Die Kamerasignale liegen in der Regie an einem Mischer an und stehen für die Live-Produktion zur Verfügung. Momentan ist hier noch ein HD-Mischer (AV-HS6000) im Einsatz, der aber in Phase 2 durch einen 4K-Mischer von Panasonic ersetzt wird.
Die Live-Produktion findet also derzeit in HD statt, aber schon seit der vergangenen Spielpause des Orchesters wird auch in 4K und HDR aufgezeichnet. Dazu haben sich die Planer und Techniker von Videocation eine trickreiche Lösung ausgedacht.
Es wurde eine Software entwickelt, die sozusagen auf Basis des HD-Programmsignals eine Hard-Cut-Version des Live-Signals in 4K aufzeichnet. Dazu wird die Kreuzschiene entsprechend gesteuert und gibt das geschnittene 4K-Signal auf einen Capture-Server aus. Parallel werden auch einzelne 4K-Kamerasignale (nicht alle) über die gesamte Konzertlänge separat aufgezeichnet. Am Ende des Konzerts gibt es also ein HD-Programmsignal, eine 4K-Hard-Cut-Version davon und einige durchgängige, abgesteckte 4K-Kamerasignale als Aufzeichnung — genug Material, um daraus später eine 4K-HDR-Version erzeugen zu können.

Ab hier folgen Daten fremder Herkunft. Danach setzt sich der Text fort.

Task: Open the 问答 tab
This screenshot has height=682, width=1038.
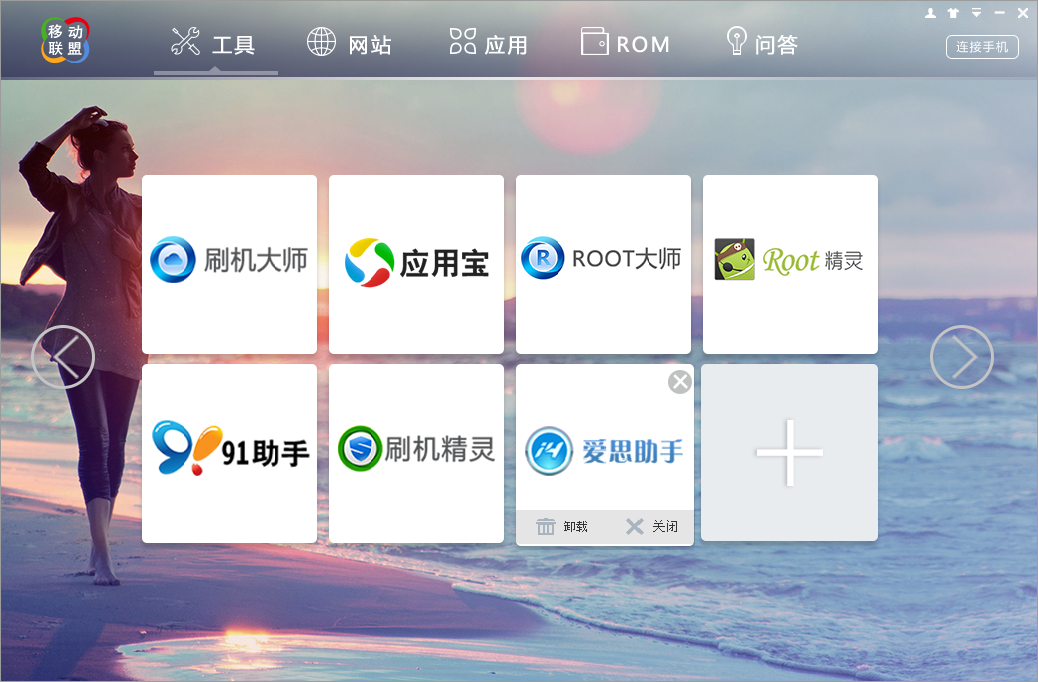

Die Software für diese automatisierte Parallelproduktion erforderte enge Kooperation zwischen Panasonic und dem Kreuzschienenhersteller Utah-Scientific, von dem die verwendete Kreuzschiene stammt. Panasonic modifizierte für die Philharmonie auch die Firmware der Kameras, um 4K-HDR-Produktionen gemäß der Anforderungen möglich zu machen.

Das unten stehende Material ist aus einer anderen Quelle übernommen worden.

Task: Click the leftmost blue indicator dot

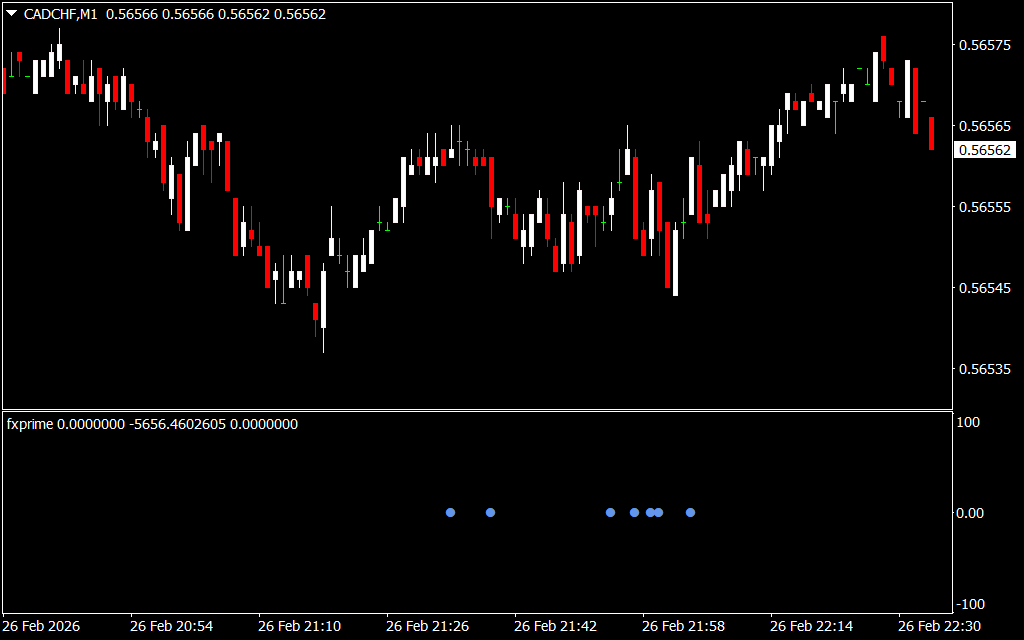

Im Geräteraum sind neben der Utah-Kreuzschiene auch ein Multiviewer von Axon und Framesynchronizer von Aja im Einsatz. Letztere waren zum Zeitpunkt der Inbetriebnahme die einzigen Geräte dieser Art, die auch zuverlässiges Quadlink-Audio-Embedding/De-Embedding boten. Bei der Auswahl aller verwendeten Geräte und Komponenten spielte neben Preis und Funktionalität auch stets der Platzbedarf eine wichtige Rolle — alles musste möglichst kompakt sein, um insgesamt die beengten Raumverhältnisse nicht zu sprengen.
Produziert wird parallel in HD im Raster 1.920 x 1.080 und 50p sowie in UHD im Raster 3.840 x 2.160 und 50p. Die HDR-Kodierung erfolgt in HLG.
Als Standard Production-Codec ist im Einsatz: AVC Intra Class 4K, 4:2:2, HDR, 10 Bit bei 800 Mbit/s. Als HQ Production Codec wird genutzt: Apple ProRes HQ, 4K, 4:2:2, HDR, 10 Bit bei 1.500 Mbit/s. Audio-Standard: min. WAV 48 KHz/24 Bit Stereo, plus optional 5.1 Surround Mix, total 8 Audiokanäle.
Eine Herausforderung stellte in dem beschriebenen, hybriden Umfeld das Monitoring und die visuelle Kontrolle der Signale dar: Schließlich geht es darum, HD- und UHD-Signale zu überwachen, außerdem hat man es mit SDR- und HDR-Signalen zu tun.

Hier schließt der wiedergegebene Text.